Ce que bon nombre de critiques ont souligné tourne autour de deux considérations : le fait que la conception d'un régime démocratique reste soumise aux canons du libéralisme, dans un monde pourtant où les institutions officielles promettent bien plus qu'elles ne réalisent  l'idéal démocratique ; le fait également, mais cela ne touche pas seulement les recherches en matière de défense ou de stratégie, mais également une très large partie du champ scientifique (que ce soit en sciences humaines ou en sciences naturelles), la dépendance forte, liée au financement et parfois à la définition du champ d'études, envers les sociétés économiques dominantes (et parfois sous le mécanisme des fondations, d'industries d'armement) et les directions d'État (ministères de la défense, mais pas seulement...). A ce propos, souvent le dilemme pour de nombreux chercheurs, se résume à cette dépendance (plus ou moins forte dans les faits, il faut l'écrire) ou à ne rien chercher du tout... (voir Le difficile pas de deux entre militaires et chercheurs, de Nicolas CHEVASSUS-AU-LOUIS, dans Médiapart, 6 février 2021)

  Les auteures énoncent leur thèse dans leur première partie : "ce qui fait la supériorité des campagnes non violentes sur les campagnes violentes est qu'il est plus facile d'y participer (je ne sais pas si elles ont participé à une campagne de désobéissance civile!) ; cela est un facteur déterminant de leur issue. Les différentes barrières - morales, physiques ou d'accès à l'information - que doit surmonter celui qui s'engage dans une campagne de résistance non violente sont bien moindres que celles qu'ils rencontreraient s'il choisissait de participer à une insurrection armée.
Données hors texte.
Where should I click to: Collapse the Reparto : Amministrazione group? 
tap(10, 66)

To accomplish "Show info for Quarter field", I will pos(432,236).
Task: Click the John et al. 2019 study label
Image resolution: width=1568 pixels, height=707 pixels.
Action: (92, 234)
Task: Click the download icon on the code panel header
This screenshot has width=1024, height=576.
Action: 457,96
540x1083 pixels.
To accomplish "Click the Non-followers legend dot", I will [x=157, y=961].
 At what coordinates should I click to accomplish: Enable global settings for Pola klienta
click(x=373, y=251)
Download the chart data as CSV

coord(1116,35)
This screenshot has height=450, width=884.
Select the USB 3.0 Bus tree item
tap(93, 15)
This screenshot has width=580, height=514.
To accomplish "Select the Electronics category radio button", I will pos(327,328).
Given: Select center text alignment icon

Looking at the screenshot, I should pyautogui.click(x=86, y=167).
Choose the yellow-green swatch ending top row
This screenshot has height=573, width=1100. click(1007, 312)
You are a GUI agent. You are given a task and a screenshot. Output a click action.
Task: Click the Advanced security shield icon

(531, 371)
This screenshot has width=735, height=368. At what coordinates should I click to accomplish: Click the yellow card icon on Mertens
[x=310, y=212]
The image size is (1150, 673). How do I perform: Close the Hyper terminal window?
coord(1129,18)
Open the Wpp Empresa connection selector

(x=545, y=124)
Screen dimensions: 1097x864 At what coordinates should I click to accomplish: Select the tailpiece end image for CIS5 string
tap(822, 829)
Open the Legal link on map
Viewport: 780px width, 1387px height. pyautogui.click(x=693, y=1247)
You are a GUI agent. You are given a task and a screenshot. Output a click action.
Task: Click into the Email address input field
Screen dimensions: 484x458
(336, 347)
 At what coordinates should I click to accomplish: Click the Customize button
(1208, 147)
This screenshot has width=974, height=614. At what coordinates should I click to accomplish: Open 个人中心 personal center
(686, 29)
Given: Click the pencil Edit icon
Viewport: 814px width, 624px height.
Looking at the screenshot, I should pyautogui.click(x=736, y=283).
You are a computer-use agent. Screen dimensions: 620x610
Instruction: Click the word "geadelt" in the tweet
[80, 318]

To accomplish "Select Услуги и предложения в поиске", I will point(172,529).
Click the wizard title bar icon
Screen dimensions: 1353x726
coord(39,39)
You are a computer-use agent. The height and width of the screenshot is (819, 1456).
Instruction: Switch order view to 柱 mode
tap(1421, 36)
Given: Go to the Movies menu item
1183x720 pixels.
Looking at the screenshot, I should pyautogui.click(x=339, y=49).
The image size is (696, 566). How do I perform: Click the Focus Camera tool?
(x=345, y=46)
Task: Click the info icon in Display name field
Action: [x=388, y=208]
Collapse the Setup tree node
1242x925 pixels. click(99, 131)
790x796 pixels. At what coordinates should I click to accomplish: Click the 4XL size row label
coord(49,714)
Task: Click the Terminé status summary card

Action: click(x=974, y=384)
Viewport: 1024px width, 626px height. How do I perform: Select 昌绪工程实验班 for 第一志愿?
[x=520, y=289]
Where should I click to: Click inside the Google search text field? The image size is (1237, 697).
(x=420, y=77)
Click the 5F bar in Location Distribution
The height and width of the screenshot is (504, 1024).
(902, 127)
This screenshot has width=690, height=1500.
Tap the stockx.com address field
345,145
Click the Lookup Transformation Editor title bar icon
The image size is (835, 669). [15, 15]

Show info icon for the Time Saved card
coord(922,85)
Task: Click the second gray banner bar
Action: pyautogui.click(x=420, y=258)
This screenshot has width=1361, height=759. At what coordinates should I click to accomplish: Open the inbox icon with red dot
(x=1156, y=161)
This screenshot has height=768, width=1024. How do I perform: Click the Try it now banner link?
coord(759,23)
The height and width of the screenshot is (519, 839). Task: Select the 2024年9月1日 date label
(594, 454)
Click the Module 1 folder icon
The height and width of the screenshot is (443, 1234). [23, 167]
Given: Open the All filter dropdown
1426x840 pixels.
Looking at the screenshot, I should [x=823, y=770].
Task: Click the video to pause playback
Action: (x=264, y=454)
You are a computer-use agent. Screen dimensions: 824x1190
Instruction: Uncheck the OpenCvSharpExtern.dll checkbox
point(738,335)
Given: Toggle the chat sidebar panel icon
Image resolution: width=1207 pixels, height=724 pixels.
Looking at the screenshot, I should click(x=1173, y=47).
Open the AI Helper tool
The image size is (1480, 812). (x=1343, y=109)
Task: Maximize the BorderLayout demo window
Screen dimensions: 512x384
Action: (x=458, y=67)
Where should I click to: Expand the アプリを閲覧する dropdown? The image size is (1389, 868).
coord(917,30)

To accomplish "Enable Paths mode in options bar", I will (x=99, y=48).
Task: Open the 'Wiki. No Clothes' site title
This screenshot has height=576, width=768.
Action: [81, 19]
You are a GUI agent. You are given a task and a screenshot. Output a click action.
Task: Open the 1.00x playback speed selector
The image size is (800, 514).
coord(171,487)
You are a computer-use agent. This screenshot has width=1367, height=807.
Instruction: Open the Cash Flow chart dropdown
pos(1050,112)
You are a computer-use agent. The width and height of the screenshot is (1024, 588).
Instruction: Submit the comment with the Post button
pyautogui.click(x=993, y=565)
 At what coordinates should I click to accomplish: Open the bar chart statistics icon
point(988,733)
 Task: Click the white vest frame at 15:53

Or, une forte participation à une campagne met en route un cercle vertueux de circonstances propices au succès de celle-ci : une plus grande capacité à endurer les revers, un plus large éventail de choix tactiques, l'extension des actes de désobéissance civile (qui augmente le coût de maintien à la normale de la situation pour le régime contesté), le ralliement d'anciens adversaires à sa cause, notamment parmi les forces de l'ordre. En définitive, la mobilisation des populations sur le lieu même de la lutte contribue plus sûrement à la force d'une campagne de résistance que le soutien d'alliés extérieurs, que beaucoup de luttes armées doivent  aller chercher pour compenser la faiblesse de leurs troupes. En outre, nous constatons que les périodes de transition qui succèdent à la victoire des mouvements de résistance non violents donnent lieu à des démocraties plus durables et plus apaisées que les transitions qui suivent les insurrections armées. (...)". Elles s'appuient, pour la recherche des preuves de la validité de leur thèse, non seulement sur l'exploitation de la base de données, mais également sur des études de cas. Elles admettent in fine que le succès et l'échec d'une campagne sont des questions complexes, sur lesquelles des débats animés ont souvent lieu.

 

Erica CHENOWETH et Maria J. STEPHAN, Pouvoir de la non-violence, Pourquoi la résistance civile est efficace, Calmann Levy, 2021, 480 pages.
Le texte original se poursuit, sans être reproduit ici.